■ **Text under study**
┌────────
With so many benefits linked with eating seafood, why are people missing out on this opportunity for better health?
"The nutritional benefits are overshadowed by fear of environmental contaminants, including methylmercury, dioxins and polychlorinated biphenyls (PCBs) potentially found in seafood sources, and confusion about sustainability," said Sylvia Geiger, registered dietitian specializing in seafood and health.
But a 2006 study published in the Journal of the American Medical Association by Harvard researchers provided a poignant example quantifying the potential health benefits vs. risks for consuming seafood: The study projected if 100,000 people ate farmed or wild salmon twice per week for 70 years, nearly 7,100 lives might be saved as a result of cardiovascular disease protection.
└────────
■ **Records shown**
┌────────
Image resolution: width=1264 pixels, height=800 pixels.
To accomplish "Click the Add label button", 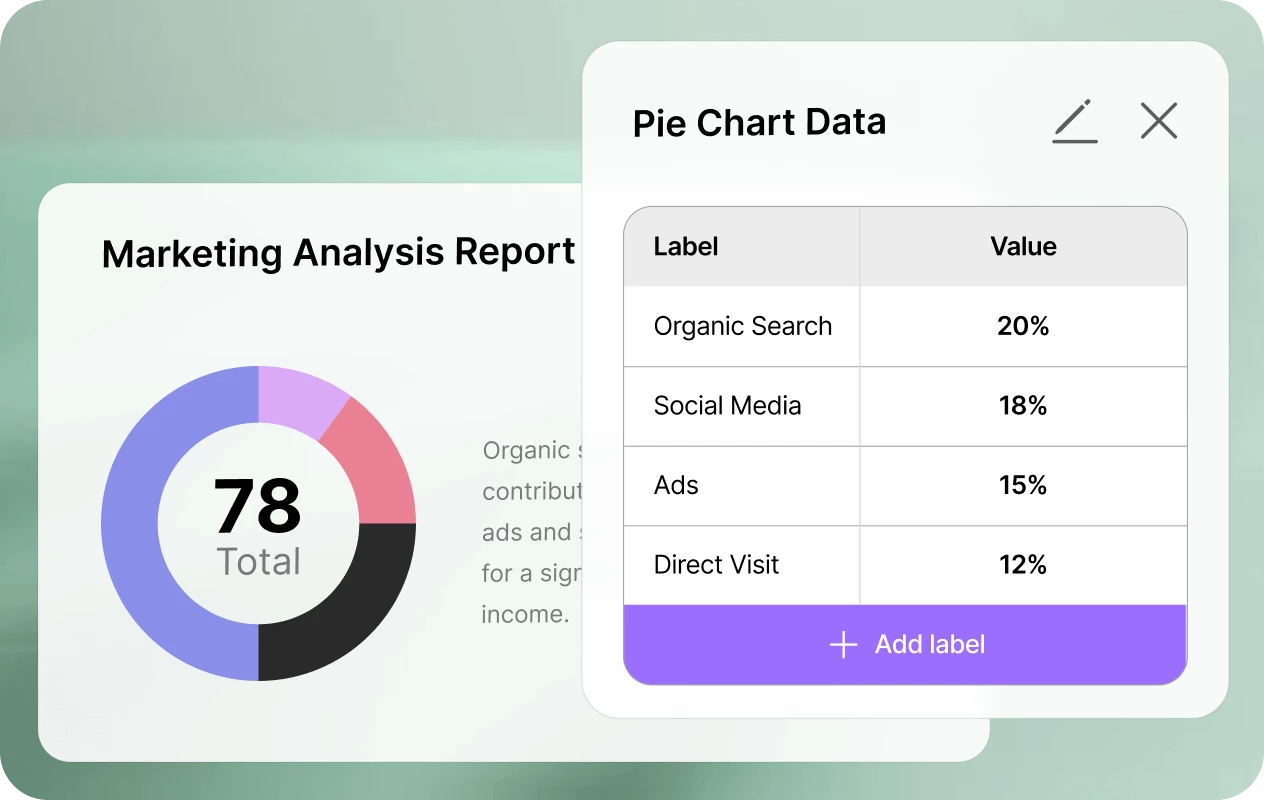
└────────
┌────────
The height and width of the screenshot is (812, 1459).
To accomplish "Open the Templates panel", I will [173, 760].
└────────
┌────────
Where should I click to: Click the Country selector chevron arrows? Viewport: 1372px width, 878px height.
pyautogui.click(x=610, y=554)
└────────
■ **Exercise details**
Resume the passage on the health benefits and risks of eating seafood, starting after its last sentence.

■ **Expected answer**
At the same time, only 24 deaths might result due to exposure to potential contaminants. The researchers concluded it is far riskier to forgo the healthful nutrients derived from eating seafood than it is to avoid seafood due to fear of contaminants.
If your body has sufficient selenium to maintain proper function, the risks for mercury are mitigated, according to the Energy and Environmental Research Center, Grand Forks, N.D. Seafood is among 17 of the top 25 sources of dietary selenium consumed in the U.S.; thus, people who maintain optimal intake levels of selenium may reduce their risk of mercury exposure.